Sexton is also producing Hospital City, a documentary series that examines a big-city hospital as an organism within the community. House will write, direct and provide unique access to the inner sanctum of Health Sciences in St. John’s.
The documentary will focus on a cardiac patient as well as a hospital maintenance staff member. They are hoping to begin shooting the $350,000 doc in late November, to wrap at the end of December.
Dark Flowers is also developing Young Triffie, a black comedy feature based on a play by St Johns’-based Ray Guy, with funding from CBC, Telefilm and the Newfoundland and Labrador Film Development Corporation. Sexton will produce with Mary Walsh (This Hour Has 22 Minutes) and they will collaborate on writing with Halifax writers Ray Guy and Christian Murray.
Bikes, dykes and strippers
Mary Sexton is also coproducing Tennyson’s Wake with New Brunswick producer/director Monique LeBlanc. The feature will be a Newfoundland/New Brunswick coproduction between Sexton’s Rink Rat Productions of St.
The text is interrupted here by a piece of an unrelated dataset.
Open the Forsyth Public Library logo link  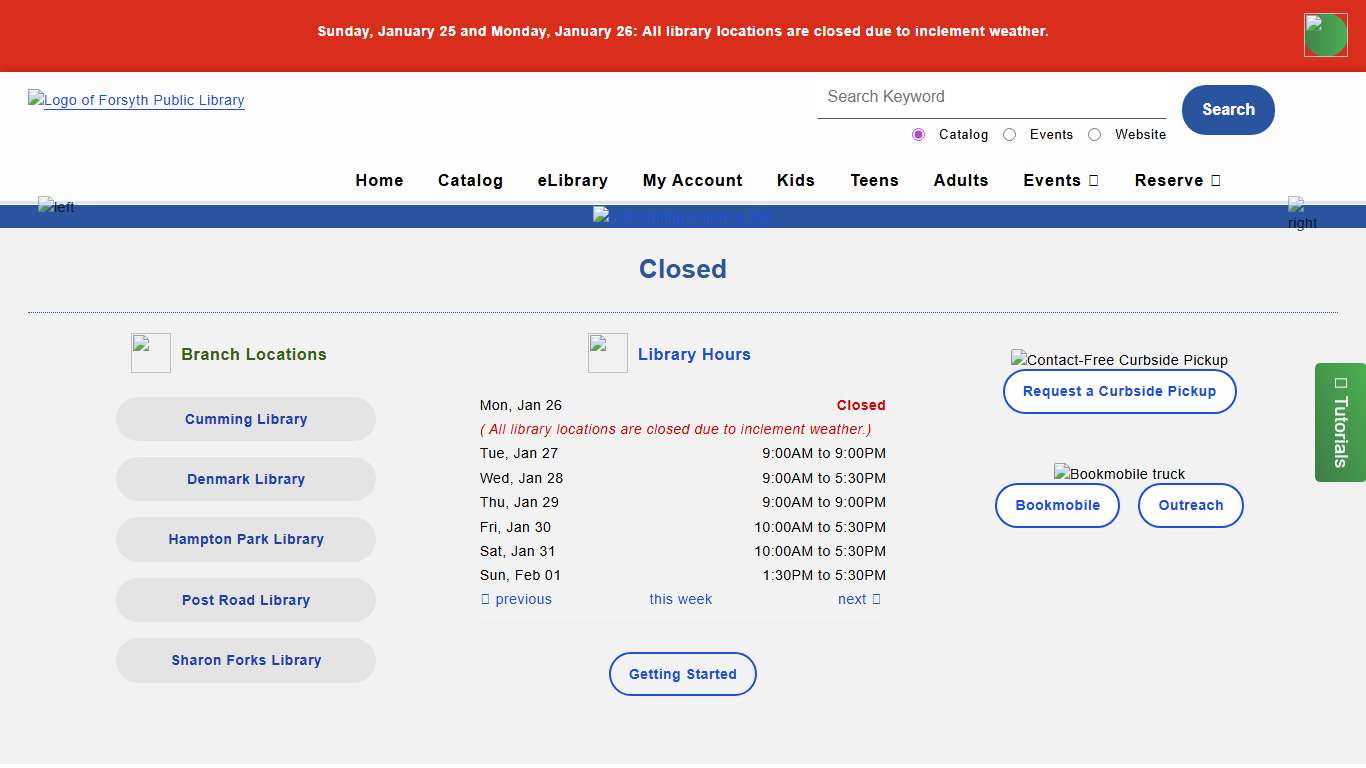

John’s and CinImages of Moncton, and will be distributed theatrically by Montreal’s Cinema Libre.
The $1.9-million production is penned by Tracey Izatt and will be shot in Moncton, with development funds from Telefilm, the NLFDC, Film New Brunswick and Showcase. With plans to go to camera in summer 2003, the feature tells the story of a young woman who returns to New Brunswick for her father’s funeral and ends up taking over his bar, adding a few small touches of her own to the traditional local pub, like bikes, dykes and strippers.